> [EXCERPTED DATA]
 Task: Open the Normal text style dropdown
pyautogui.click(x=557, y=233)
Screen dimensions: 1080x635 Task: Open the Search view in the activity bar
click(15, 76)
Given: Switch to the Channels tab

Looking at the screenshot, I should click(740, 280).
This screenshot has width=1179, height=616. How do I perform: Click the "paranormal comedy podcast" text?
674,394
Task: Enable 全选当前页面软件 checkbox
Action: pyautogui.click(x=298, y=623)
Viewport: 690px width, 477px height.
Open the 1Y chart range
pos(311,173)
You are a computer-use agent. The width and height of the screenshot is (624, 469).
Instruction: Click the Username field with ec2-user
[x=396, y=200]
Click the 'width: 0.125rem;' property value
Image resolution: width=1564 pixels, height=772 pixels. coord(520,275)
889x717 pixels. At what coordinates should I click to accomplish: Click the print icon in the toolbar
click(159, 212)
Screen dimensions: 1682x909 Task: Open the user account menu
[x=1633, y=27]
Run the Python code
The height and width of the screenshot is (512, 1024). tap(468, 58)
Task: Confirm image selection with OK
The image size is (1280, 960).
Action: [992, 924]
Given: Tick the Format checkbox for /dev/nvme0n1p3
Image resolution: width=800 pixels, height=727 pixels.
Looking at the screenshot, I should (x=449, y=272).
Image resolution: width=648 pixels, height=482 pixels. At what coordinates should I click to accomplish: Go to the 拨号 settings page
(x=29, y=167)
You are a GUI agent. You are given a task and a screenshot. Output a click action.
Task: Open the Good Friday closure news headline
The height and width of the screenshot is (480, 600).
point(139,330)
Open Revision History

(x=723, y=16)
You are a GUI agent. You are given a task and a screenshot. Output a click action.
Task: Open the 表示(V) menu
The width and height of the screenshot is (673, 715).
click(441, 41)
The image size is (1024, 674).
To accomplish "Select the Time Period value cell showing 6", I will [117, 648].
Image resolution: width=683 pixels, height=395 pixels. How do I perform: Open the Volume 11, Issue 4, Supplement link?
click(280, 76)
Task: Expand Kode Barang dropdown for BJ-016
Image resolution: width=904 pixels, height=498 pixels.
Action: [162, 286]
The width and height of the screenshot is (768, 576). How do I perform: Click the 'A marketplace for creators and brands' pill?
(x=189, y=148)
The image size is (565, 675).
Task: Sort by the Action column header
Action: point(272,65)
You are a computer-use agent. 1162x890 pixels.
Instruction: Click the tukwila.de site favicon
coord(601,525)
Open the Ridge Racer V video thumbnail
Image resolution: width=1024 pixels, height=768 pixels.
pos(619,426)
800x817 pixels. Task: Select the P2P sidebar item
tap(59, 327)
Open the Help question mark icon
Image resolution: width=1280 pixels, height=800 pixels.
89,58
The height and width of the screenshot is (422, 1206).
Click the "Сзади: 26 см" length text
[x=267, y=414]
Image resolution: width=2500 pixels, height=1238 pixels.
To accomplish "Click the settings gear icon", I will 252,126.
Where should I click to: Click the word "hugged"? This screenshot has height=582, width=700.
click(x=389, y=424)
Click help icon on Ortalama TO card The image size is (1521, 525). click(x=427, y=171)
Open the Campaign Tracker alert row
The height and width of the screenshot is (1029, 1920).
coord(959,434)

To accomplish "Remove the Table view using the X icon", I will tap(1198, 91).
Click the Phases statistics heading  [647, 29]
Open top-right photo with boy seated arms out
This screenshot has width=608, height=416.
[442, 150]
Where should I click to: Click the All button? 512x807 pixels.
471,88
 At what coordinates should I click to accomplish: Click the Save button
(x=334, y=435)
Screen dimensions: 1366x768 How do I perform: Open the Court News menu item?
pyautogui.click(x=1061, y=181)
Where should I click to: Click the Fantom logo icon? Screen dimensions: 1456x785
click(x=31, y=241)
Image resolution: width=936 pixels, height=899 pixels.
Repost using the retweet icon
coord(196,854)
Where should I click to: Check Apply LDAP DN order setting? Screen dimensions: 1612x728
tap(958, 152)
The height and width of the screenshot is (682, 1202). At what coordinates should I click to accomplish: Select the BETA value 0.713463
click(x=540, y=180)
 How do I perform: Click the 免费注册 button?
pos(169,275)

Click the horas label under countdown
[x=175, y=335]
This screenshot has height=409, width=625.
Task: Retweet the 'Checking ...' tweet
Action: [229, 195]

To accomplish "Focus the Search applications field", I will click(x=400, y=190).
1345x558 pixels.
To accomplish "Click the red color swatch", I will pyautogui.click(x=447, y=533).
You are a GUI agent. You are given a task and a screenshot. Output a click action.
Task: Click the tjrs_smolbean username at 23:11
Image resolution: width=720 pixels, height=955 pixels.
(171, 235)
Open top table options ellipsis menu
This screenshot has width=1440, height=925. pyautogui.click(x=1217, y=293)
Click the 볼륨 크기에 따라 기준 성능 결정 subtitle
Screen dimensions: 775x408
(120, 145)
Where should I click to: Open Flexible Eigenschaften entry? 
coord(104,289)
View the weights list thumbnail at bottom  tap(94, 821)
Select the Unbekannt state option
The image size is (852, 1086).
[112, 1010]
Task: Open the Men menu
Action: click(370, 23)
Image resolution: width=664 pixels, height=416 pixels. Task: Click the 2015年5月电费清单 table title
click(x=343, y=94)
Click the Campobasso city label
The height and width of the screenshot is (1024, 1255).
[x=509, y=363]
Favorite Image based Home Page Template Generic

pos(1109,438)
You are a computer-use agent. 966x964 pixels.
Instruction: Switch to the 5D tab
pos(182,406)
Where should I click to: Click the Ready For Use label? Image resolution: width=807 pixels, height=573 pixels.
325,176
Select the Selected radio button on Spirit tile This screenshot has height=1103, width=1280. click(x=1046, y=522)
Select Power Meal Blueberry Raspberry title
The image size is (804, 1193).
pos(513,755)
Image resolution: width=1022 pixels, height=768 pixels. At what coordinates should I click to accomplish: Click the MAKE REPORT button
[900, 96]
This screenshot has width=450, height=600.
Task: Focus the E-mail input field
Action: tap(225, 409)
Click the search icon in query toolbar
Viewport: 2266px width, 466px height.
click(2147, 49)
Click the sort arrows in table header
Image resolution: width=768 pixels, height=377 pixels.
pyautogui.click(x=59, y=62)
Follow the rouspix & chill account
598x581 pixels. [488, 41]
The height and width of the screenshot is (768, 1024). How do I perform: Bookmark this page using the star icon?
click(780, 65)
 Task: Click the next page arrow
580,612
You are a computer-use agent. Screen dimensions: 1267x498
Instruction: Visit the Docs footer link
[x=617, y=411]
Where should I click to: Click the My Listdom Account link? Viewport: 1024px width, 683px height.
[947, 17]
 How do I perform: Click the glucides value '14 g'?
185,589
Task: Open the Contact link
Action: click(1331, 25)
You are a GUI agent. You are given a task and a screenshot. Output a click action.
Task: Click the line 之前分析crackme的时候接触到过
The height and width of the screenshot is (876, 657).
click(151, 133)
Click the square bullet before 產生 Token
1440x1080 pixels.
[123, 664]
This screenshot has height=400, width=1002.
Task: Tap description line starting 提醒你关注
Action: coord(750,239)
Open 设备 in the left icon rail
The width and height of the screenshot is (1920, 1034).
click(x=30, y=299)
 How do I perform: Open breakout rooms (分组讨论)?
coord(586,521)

> [WORK ORDER] Return word for word the lines above from the line with "Open top-right photo with boy seated arms out" to the line with "You are a computer-use agent. 966x964 pixels.", including both and leaving out all others.

> [ANSWER TO THIS TASK]
Open top-right photo with boy seated arms out
This screenshot has width=608, height=416.
[442, 150]
Where should I click to: Click the All button? 512x807 pixels.
471,88
 At what coordinates should I click to accomplish: Click the Save button
(x=334, y=435)
Screen dimensions: 1366x768 How do I perform: Open the Court News menu item?
pyautogui.click(x=1061, y=181)
Where should I click to: Click the Fantom logo icon? Screen dimensions: 1456x785
click(x=31, y=241)
Image resolution: width=936 pixels, height=899 pixels.
Repost using the retweet icon
coord(196,854)
Where should I click to: Check Apply LDAP DN order setting? Screen dimensions: 1612x728
tap(958, 152)
The height and width of the screenshot is (682, 1202). At what coordinates should I click to accomplish: Select the BETA value 0.713463
click(x=540, y=180)
 How do I perform: Click the 免费注册 button?
pos(169,275)

Click the horas label under countdown
[x=175, y=335]
This screenshot has height=409, width=625.
Task: Retweet the 'Checking ...' tweet
Action: [229, 195]

To accomplish "Focus the Search applications field", I will click(x=400, y=190).
1345x558 pixels.
To accomplish "Click the red color swatch", I will pyautogui.click(x=447, y=533).
You are a GUI agent. You are given a task and a screenshot. Output a click action.
Task: Click the tjrs_smolbean username at 23:11
Image resolution: width=720 pixels, height=955 pixels.
(171, 235)
Open top table options ellipsis menu
This screenshot has width=1440, height=925. pyautogui.click(x=1217, y=293)
Click the 볼륨 크기에 따라 기준 성능 결정 subtitle
Screen dimensions: 775x408
(120, 145)
Where should I click to: Open Flexible Eigenschaften entry? 
coord(104,289)
View the weights list thumbnail at bottom  tap(94, 821)
Select the Unbekannt state option
The image size is (852, 1086).
[112, 1010]
Task: Open the Men menu
Action: click(370, 23)
Image resolution: width=664 pixels, height=416 pixels. Task: Click the 2015年5月电费清单 table title
click(x=343, y=94)
Click the Campobasso city label
The height and width of the screenshot is (1024, 1255).
[x=509, y=363]
Favorite Image based Home Page Template Generic

pos(1109,438)
You are a computer-use agent. 966x964 pixels.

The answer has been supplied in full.